WASHINGTON - The seemingly intractable problem of identity theft once again led the list of top consumer complaints in 2013, with U.S. consumers reporting that they lost $1.6 billion to various types of fraud, the Federal Trade Commission said in a report released Thursday.
Of the 2 million consumer complaints that the commission received last year, 290,056, or 14 percent, were related to identity theft, the FTC said. Florida had the highest per capita rate of identity theft, followed by Georgia and California.
"This (identify theft) has topped the list since at least 2006," said David Torok, director of the FTC's Division of Planning and Information.
Identity thieves can make purchases on credit cards they don't own or make withdrawals from the victim's bank account, among other kinds of fraud.
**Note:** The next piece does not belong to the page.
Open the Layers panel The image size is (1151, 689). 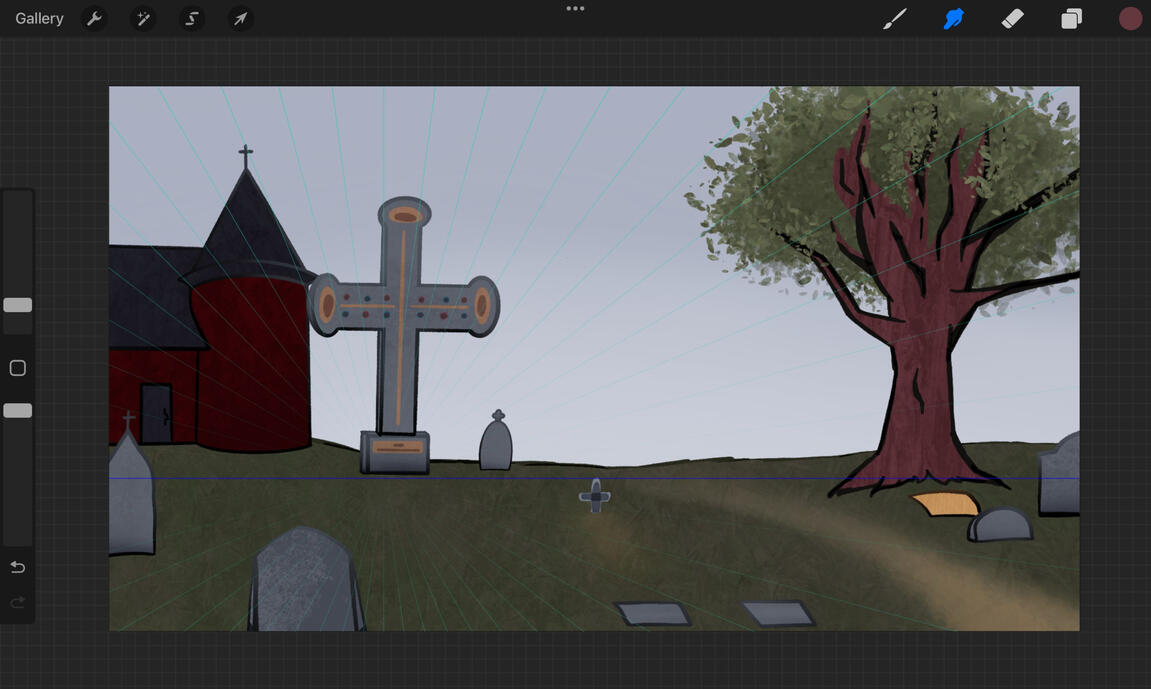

Young people between the ages of 20 and 29 reported being victimized more often than older Americans. This group made up 20 percent of the complaints.
Ten percent of consumer complaints to the FTC, or 204,644, were related to debt collection such as a collector trying to collect a debtthat wasn't owed, harassing a debtor or making false statements about the debt.
Another 7 percent of complaints were related to banks and lenders, such as payday loan problems or unexpected overdraft charges. Imposter scams, such as people claiming to be from the government and demanding payment of a debt that doesn't exist, was at 6 percent.
Complaints about telephone and mobile services were also at 6 percent each, including unexpected charges on mobile or phone bills.
Rounding out the top 10 consumer complaints were concerns about prizes and lotteries (4 percent), auto-related complaints (4 percent), shop-at-home and catalog sales (3 percent), television and electronic media (3 percent) and advance payment for credit services (2 percent).